Withdraw Oviedo

Opposing the draft Additional Protocol to the Oviedo Convention at the Council of Europe


Under the Council of Europe, the Convention on Human Rights and Biomedicine, better known as the Oviedo Convention, is the only international legally binding instrument for protecting human rights in the biomedical field.

It establishes that human rights must come before other considerations in the field of biomedicine. It lays down a series of principles and prohibitions concerning bioethics, medical research, consent, rights to private life and information, organ transplantation, public debate, etc.

In 2014, the Committee of Bioethics of the Council of Europe started to work on a “draft additional protocol concerning the protection of human rights and dignity of persons with mental disorder with regard to involuntary placement and involuntary treatment”.

Opposition against the draft Additional Protocol

Since the beginning of this work, Mental Health Europe and other organisations have advocated against its development. These include the European Disability Forum (EDF), the European Network of (Ex-) Users and Survivors of Psychiatry (ENUSP), Human Rights Watch, the European Association of Service Providers for Persons with Disabilities (EASPD), Inclusion Europe and Autism Europe.  Over the past years, we have been joined by many other stakeholders such as the UN Committee on the Rights of Persons with Disabilities, the Special Rapporteur on the rights of persons with disabilities, the Special Rapporteur on the Right to Health, the Working Group on Arbitrary Detention, the Parliamentary Assembly of the Council of Europe and the Commissioner of Human Rights of the Council of Europe.

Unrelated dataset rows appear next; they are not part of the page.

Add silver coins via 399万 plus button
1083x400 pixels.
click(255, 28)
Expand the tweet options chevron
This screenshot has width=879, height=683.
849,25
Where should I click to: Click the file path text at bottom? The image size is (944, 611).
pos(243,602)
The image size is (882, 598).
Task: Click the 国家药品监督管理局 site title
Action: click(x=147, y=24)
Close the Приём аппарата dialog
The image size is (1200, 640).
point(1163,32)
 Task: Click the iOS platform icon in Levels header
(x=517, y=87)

We oppose this draft additional protocol because it is against international human rights law and risks to increase human rights violations in psychiatry. In particular:

  • Involuntary treatment and placement in psychiatry are prohibited under the UN Convention on the Rights of Persons with Disabilities (CRPD). It breaches, among others, the rights of non-discrimination, legal capacity, liberty and security, and health. The CRPD is ratified by 46 of 47 Member States of the Council of Europe.
  • The adoption will create a legal conflict between the obligations of States under the regional level (Council of Europe) and the international level (CRPD). Two different standards will apply in European States that ratified the CRPD.
  • It risks solidifying the institutionalisation of persons with disabilities. At the same time, the practice is condemned by the CRPD, the Committee on the Rights of Persons with Disabilities, and the Special Rapporteur on the Rights of Persons with Disabilities. Countries that have adopted similar legislation on involuntary treatment and placement than is enshrined in the draft additional protocol have seen an increase of coercion in psychiatry.

It goes against the paradigm shift and growing consensus against coercion that is emerging within the United Nations and the medical community.

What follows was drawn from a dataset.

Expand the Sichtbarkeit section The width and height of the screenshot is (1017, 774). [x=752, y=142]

2021 & 2022 – A decisive time to advocate against the Draft Additional Protocol

Despite the opposition, member states of the Council of Europe have continued to support the work on this draft protocol, ignoring their obligations under international law. A final draft has been approved and will be put for a vote in June 2021 within the Committee of Bioethics, for final adoption at the end of 2021 or early 2022. Thus, EDF and MHE, together with numerous stakeholders are strengthening efforts to oppose the draft and request the withdrawal of the protocol.

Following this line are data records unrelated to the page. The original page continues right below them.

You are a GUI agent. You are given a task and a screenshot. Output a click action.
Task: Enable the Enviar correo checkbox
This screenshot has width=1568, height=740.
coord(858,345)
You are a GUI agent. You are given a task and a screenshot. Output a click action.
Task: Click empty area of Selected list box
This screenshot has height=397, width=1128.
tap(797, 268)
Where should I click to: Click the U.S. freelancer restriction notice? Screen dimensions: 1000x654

On 25 March 2021, MHE and EDF are launching an advocacy toolkit against the draft additional protocol to the Oviedo Convention. The toolkit aims to inform various stakeholders about an initiative of the Council of Europe aiming to regulate the involuntary placement and treatment of persons with mental health problems in psychiatric institutions. It offers tools to advocate against such initiative that, if adopted, would allow for human rights violations all over Europe. Speakers include representatives from the European Disability Forum, Mental Health Europe, the European Network of (Ex)-Users and Survivors of Psychiatry, Human Rights Watch, the UN Special Rapporteur on the Rights of Persons with Disabilities, and more!